### ACTIVITY
Each entry has to be copied exactly, with nothing missed.

------------------------------------------------

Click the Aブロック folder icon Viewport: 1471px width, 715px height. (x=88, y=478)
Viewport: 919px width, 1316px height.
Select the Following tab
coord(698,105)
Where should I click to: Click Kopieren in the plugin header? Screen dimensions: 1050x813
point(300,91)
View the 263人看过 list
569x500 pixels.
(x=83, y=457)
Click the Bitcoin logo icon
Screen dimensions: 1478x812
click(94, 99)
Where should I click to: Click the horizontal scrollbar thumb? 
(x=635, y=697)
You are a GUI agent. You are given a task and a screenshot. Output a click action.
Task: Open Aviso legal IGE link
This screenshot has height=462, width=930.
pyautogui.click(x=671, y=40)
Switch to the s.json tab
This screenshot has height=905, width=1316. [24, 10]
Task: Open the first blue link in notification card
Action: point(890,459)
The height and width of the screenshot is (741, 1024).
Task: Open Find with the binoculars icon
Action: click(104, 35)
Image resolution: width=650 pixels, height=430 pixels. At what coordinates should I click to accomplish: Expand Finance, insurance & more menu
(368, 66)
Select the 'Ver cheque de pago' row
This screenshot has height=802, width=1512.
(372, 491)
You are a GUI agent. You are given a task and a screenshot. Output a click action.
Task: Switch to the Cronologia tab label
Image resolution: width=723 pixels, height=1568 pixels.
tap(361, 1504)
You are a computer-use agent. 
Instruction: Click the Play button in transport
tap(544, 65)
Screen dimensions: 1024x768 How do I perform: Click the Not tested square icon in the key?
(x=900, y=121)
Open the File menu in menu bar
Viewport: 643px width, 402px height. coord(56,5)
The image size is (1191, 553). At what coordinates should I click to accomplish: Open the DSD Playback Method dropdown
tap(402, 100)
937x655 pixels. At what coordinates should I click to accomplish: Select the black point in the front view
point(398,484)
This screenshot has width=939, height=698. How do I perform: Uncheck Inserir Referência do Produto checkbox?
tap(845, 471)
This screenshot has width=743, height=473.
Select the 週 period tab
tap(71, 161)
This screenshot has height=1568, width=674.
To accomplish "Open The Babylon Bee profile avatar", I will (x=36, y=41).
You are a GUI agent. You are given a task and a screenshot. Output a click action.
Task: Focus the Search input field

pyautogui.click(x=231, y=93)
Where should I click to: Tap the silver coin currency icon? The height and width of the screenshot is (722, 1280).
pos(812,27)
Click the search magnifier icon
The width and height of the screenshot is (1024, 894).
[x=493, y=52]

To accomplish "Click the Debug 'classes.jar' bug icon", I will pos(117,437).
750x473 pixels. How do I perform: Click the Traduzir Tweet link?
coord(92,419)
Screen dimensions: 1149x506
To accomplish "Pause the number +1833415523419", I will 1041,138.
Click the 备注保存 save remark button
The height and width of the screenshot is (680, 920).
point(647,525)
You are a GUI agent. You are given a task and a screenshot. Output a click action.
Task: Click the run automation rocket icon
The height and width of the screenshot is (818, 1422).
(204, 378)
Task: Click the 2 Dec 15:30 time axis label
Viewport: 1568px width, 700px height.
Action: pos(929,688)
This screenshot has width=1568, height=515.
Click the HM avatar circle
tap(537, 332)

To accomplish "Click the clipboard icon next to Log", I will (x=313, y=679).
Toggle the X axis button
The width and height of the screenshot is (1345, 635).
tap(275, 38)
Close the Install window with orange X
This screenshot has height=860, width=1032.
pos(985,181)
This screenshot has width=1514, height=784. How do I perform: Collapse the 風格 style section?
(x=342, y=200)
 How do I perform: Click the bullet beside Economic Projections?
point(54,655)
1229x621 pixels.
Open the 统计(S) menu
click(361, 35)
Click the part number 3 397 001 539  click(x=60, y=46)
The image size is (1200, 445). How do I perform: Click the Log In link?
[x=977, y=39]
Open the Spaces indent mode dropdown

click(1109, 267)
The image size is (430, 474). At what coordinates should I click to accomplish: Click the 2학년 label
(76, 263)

------------------------------------------------

### EXPECTED ANSWER
Click the Aブロック folder icon Viewport: 1471px width, 715px height. (x=88, y=478)
Viewport: 919px width, 1316px height.
Select the Following tab
coord(698,105)
Where should I click to: Click Kopieren in the plugin header? Screen dimensions: 1050x813
point(300,91)
View the 263人看过 list
569x500 pixels.
(x=83, y=457)
Click the Bitcoin logo icon
Screen dimensions: 1478x812
click(94, 99)
Where should I click to: Click the horizontal scrollbar thumb? 
(x=635, y=697)
You are a GUI agent. You are given a task and a screenshot. Output a click action.
Task: Open Aviso legal IGE link
This screenshot has height=462, width=930.
pyautogui.click(x=671, y=40)
Switch to the s.json tab
This screenshot has height=905, width=1316. [24, 10]
Task: Open the first blue link in notification card
Action: point(890,459)
The height and width of the screenshot is (741, 1024).
Task: Open Find with the binoculars icon
Action: click(104, 35)
Image resolution: width=650 pixels, height=430 pixels. At what coordinates should I click to accomplish: Expand Finance, insurance & more menu
(368, 66)
Select the 'Ver cheque de pago' row
This screenshot has height=802, width=1512.
(372, 491)
You are a GUI agent. You are given a task and a screenshot. Output a click action.
Task: Switch to the Cronologia tab label
Image resolution: width=723 pixels, height=1568 pixels.
tap(361, 1504)
You are a computer-use agent. 
Instruction: Click the Play button in transport
tap(544, 65)
Screen dimensions: 1024x768 How do I perform: Click the Not tested square icon in the key?
(x=900, y=121)
Open the File menu in menu bar
Viewport: 643px width, 402px height. coord(56,5)
The image size is (1191, 553). At what coordinates should I click to accomplish: Open the DSD Playback Method dropdown
tap(402, 100)
937x655 pixels. At what coordinates should I click to accomplish: Select the black point in the front view
point(398,484)
This screenshot has width=939, height=698. How do I perform: Uncheck Inserir Referência do Produto checkbox?
tap(845, 471)
This screenshot has width=743, height=473.
Select the 週 period tab
tap(71, 161)
This screenshot has height=1568, width=674.
To accomplish "Open The Babylon Bee profile avatar", I will (x=36, y=41).
You are a GUI agent. You are given a task and a screenshot. Output a click action.
Task: Focus the Search input field

pyautogui.click(x=231, y=93)
Where should I click to: Tap the silver coin currency icon? The height and width of the screenshot is (722, 1280).
pos(812,27)
Click the search magnifier icon
The width and height of the screenshot is (1024, 894).
[x=493, y=52]

To accomplish "Click the Debug 'classes.jar' bug icon", I will pos(117,437).
750x473 pixels. How do I perform: Click the Traduzir Tweet link?
coord(92,419)
Screen dimensions: 1149x506
To accomplish "Pause the number +1833415523419", I will 1041,138.
Click the 备注保存 save remark button
The height and width of the screenshot is (680, 920).
point(647,525)
You are a GUI agent. You are given a task and a screenshot. Output a click action.
Task: Click the run automation rocket icon
The height and width of the screenshot is (818, 1422).
(204, 378)
Task: Click the 2 Dec 15:30 time axis label
Viewport: 1568px width, 700px height.
Action: pos(929,688)
This screenshot has width=1568, height=515.
Click the HM avatar circle
tap(537, 332)

To accomplish "Click the clipboard icon next to Log", I will (x=313, y=679).
Toggle the X axis button
The width and height of the screenshot is (1345, 635).
tap(275, 38)
Close the Install window with orange X
This screenshot has height=860, width=1032.
pos(985,181)
This screenshot has width=1514, height=784. How do I perform: Collapse the 風格 style section?
(x=342, y=200)
 How do I perform: Click the bullet beside Economic Projections?
point(54,655)
1229x621 pixels.
Open the 统计(S) menu
click(361, 35)
Click the part number 3 397 001 539  click(x=60, y=46)
The image size is (1200, 445). How do I perform: Click the Log In link?
[x=977, y=39]
Open the Spaces indent mode dropdown

click(1109, 267)
The image size is (430, 474). At what coordinates should I click to accomplish: Click the 2학년 label
(76, 263)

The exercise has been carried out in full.